▶ SHORT TASK
Tally the lines of the material below that contain the string "height", and state only the resulting number.

▶ PROVIDED RECORDS

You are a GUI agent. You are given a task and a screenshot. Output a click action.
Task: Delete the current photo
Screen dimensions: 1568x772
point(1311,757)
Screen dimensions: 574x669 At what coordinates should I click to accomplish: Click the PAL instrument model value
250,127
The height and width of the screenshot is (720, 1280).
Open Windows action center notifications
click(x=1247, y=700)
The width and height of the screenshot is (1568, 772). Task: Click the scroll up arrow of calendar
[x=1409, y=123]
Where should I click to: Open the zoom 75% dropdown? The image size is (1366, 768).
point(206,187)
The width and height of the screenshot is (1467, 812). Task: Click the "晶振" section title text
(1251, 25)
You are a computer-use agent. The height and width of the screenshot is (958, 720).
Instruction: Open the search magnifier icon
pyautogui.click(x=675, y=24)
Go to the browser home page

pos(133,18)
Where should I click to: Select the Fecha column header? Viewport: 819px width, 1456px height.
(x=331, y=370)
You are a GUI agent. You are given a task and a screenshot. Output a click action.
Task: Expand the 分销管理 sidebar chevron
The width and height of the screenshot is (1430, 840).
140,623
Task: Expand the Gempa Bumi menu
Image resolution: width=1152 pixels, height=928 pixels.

▶ SOLUTION TO THE EXERCISE
7